**YOUR OBJECTIVE:** Transcribe the data below line for line, keeping every character, space, and line break unchanged.
** begin INPUT RECORDS **
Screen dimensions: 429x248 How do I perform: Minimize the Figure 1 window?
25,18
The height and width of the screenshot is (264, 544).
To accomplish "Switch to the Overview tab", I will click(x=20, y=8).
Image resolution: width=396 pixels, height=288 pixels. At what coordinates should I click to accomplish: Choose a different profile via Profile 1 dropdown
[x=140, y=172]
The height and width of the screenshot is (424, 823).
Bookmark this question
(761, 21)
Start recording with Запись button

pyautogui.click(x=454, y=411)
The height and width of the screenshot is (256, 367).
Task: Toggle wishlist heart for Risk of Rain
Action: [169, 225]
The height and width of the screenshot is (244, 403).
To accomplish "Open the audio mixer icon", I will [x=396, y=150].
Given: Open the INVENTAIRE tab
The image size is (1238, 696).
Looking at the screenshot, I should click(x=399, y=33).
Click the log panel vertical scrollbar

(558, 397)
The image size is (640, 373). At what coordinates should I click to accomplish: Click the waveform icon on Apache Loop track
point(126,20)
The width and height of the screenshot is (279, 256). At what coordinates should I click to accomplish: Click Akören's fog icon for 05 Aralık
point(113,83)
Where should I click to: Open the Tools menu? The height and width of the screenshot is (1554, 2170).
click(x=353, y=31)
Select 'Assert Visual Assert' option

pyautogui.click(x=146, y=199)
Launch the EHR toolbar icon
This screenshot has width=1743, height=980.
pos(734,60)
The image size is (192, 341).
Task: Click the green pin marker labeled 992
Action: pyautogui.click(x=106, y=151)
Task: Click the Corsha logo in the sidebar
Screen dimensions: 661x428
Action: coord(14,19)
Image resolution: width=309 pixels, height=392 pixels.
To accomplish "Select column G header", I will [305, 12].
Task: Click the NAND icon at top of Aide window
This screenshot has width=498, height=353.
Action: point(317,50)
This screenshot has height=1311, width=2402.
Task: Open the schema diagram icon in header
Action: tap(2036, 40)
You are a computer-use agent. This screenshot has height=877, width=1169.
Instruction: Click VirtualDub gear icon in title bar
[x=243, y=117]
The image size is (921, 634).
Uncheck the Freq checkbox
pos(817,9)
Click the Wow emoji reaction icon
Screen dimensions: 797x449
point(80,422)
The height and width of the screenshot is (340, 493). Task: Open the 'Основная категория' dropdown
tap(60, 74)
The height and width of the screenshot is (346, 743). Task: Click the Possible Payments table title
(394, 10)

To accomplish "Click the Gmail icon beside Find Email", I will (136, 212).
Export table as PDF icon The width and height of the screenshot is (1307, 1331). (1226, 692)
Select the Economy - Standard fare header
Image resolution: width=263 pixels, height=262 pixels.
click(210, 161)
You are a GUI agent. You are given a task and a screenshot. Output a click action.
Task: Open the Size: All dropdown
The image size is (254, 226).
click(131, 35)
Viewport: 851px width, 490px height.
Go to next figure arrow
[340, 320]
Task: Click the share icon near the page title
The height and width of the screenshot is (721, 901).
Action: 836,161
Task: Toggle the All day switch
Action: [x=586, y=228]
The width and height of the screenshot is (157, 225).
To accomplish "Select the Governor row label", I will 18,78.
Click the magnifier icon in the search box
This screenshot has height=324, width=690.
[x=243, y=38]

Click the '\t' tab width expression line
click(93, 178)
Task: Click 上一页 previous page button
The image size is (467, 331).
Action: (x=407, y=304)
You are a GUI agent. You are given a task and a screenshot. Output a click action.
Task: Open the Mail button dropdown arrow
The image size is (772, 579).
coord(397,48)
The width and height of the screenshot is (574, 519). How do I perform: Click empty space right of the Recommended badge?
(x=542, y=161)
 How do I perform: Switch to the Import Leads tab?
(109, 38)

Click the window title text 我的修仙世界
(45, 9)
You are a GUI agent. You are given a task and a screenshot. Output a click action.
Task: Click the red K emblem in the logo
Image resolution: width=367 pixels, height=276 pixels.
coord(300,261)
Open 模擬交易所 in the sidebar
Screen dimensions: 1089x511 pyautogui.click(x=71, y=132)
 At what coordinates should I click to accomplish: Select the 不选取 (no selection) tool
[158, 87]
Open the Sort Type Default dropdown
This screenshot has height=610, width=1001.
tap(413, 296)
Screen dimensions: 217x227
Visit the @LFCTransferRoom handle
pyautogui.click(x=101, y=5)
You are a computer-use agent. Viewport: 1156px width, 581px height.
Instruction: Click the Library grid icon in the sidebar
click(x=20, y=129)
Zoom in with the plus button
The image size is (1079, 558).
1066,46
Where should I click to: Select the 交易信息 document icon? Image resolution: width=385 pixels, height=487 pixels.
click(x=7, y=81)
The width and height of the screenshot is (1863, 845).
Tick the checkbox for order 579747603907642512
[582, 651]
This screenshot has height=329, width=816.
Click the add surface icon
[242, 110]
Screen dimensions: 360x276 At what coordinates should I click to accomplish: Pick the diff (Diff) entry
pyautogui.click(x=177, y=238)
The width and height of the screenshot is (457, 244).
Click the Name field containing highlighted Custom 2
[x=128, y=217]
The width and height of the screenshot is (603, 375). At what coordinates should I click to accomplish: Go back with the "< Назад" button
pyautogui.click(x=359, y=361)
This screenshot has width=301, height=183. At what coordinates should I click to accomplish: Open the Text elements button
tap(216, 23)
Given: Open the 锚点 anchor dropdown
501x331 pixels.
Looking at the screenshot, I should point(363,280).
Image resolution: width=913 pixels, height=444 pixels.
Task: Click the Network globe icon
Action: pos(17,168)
** end INPUT RECORDS **
**SOLUTION FOR THIS TASK:**
Screen dimensions: 429x248 How do I perform: Minimize the Figure 1 window?
25,18
The height and width of the screenshot is (264, 544).
To accomplish "Switch to the Overview tab", I will click(x=20, y=8).
Image resolution: width=396 pixels, height=288 pixels. At what coordinates should I click to accomplish: Choose a different profile via Profile 1 dropdown
[x=140, y=172]
The height and width of the screenshot is (424, 823).
Bookmark this question
(761, 21)
Start recording with Запись button

pyautogui.click(x=454, y=411)
The height and width of the screenshot is (256, 367).
Task: Toggle wishlist heart for Risk of Rain
Action: [169, 225]
The height and width of the screenshot is (244, 403).
To accomplish "Open the audio mixer icon", I will [x=396, y=150].
Given: Open the INVENTAIRE tab
The image size is (1238, 696).
Looking at the screenshot, I should click(x=399, y=33).
Click the log panel vertical scrollbar

(558, 397)
The image size is (640, 373). At what coordinates should I click to accomplish: Click the waveform icon on Apache Loop track
point(126,20)
The width and height of the screenshot is (279, 256). At what coordinates should I click to accomplish: Click Akören's fog icon for 05 Aralık
point(113,83)
Where should I click to: Open the Tools menu? The height and width of the screenshot is (1554, 2170).
click(x=353, y=31)
Select 'Assert Visual Assert' option

pyautogui.click(x=146, y=199)
Launch the EHR toolbar icon
This screenshot has width=1743, height=980.
pos(734,60)
The image size is (192, 341).
Task: Click the green pin marker labeled 992
Action: pyautogui.click(x=106, y=151)
Task: Click the Corsha logo in the sidebar
Screen dimensions: 661x428
Action: coord(14,19)
Image resolution: width=309 pixels, height=392 pixels.
To accomplish "Select column G header", I will [305, 12].
Task: Click the NAND icon at top of Aide window
This screenshot has width=498, height=353.
Action: point(317,50)
This screenshot has height=1311, width=2402.
Task: Open the schema diagram icon in header
Action: tap(2036, 40)
You are a computer-use agent. This screenshot has height=877, width=1169.
Instruction: Click VirtualDub gear icon in title bar
[x=243, y=117]
The image size is (921, 634).
Uncheck the Freq checkbox
pos(817,9)
Click the Wow emoji reaction icon
Screen dimensions: 797x449
point(80,422)
The height and width of the screenshot is (340, 493). Task: Open the 'Основная категория' dropdown
tap(60, 74)
The height and width of the screenshot is (346, 743). Task: Click the Possible Payments table title
(394, 10)

To accomplish "Click the Gmail icon beside Find Email", I will (136, 212).
Export table as PDF icon The width and height of the screenshot is (1307, 1331). (1226, 692)
Select the Economy - Standard fare header
Image resolution: width=263 pixels, height=262 pixels.
click(210, 161)
You are a GUI agent. You are given a task and a screenshot. Output a click action.
Task: Open the Size: All dropdown
The image size is (254, 226).
click(131, 35)
Viewport: 851px width, 490px height.
Go to next figure arrow
[340, 320]
Task: Click the share icon near the page title
The height and width of the screenshot is (721, 901).
Action: 836,161
Task: Toggle the All day switch
Action: [x=586, y=228]
The width and height of the screenshot is (157, 225).
To accomplish "Select the Governor row label", I will 18,78.
Click the magnifier icon in the search box
This screenshot has height=324, width=690.
[x=243, y=38]

Click the '\t' tab width expression line
click(93, 178)
Task: Click 上一页 previous page button
The image size is (467, 331).
Action: (x=407, y=304)
You are a GUI agent. You are given a task and a screenshot. Output a click action.
Task: Open the Mail button dropdown arrow
The image size is (772, 579).
coord(397,48)
The width and height of the screenshot is (574, 519). How do I perform: Click empty space right of the Recommended badge?
(x=542, y=161)
 How do I perform: Switch to the Import Leads tab?
(109, 38)

Click the window title text 我的修仙世界
(45, 9)
You are a GUI agent. You are given a task and a screenshot. Output a click action.
Task: Click the red K emblem in the logo
Image resolution: width=367 pixels, height=276 pixels.
coord(300,261)
Open 模擬交易所 in the sidebar
Screen dimensions: 1089x511 pyautogui.click(x=71, y=132)
 At what coordinates should I click to accomplish: Select the 不选取 (no selection) tool
[158, 87]
Open the Sort Type Default dropdown
This screenshot has height=610, width=1001.
tap(413, 296)
Screen dimensions: 217x227
Visit the @LFCTransferRoom handle
pyautogui.click(x=101, y=5)
You are a computer-use agent. Viewport: 1156px width, 581px height.
Instruction: Click the Library grid icon in the sidebar
click(x=20, y=129)
Zoom in with the plus button
The image size is (1079, 558).
1066,46
Where should I click to: Select the 交易信息 document icon? Image resolution: width=385 pixels, height=487 pixels.
click(x=7, y=81)
The width and height of the screenshot is (1863, 845).
Tick the checkbox for order 579747603907642512
[582, 651]
This screenshot has height=329, width=816.
Click the add surface icon
[242, 110]
Screen dimensions: 360x276 At what coordinates should I click to accomplish: Pick the diff (Diff) entry
pyautogui.click(x=177, y=238)
The width and height of the screenshot is (457, 244).
Click the Name field containing highlighted Custom 2
[x=128, y=217]
The width and height of the screenshot is (603, 375). At what coordinates should I click to accomplish: Go back with the "< Назад" button
pyautogui.click(x=359, y=361)
This screenshot has width=301, height=183. At what coordinates should I click to accomplish: Open the Text elements button
tap(216, 23)
Given: Open the 锚点 anchor dropdown
501x331 pixels.
Looking at the screenshot, I should point(363,280).
Image resolution: width=913 pixels, height=444 pixels.
Task: Click the Network globe icon
Action: pos(17,168)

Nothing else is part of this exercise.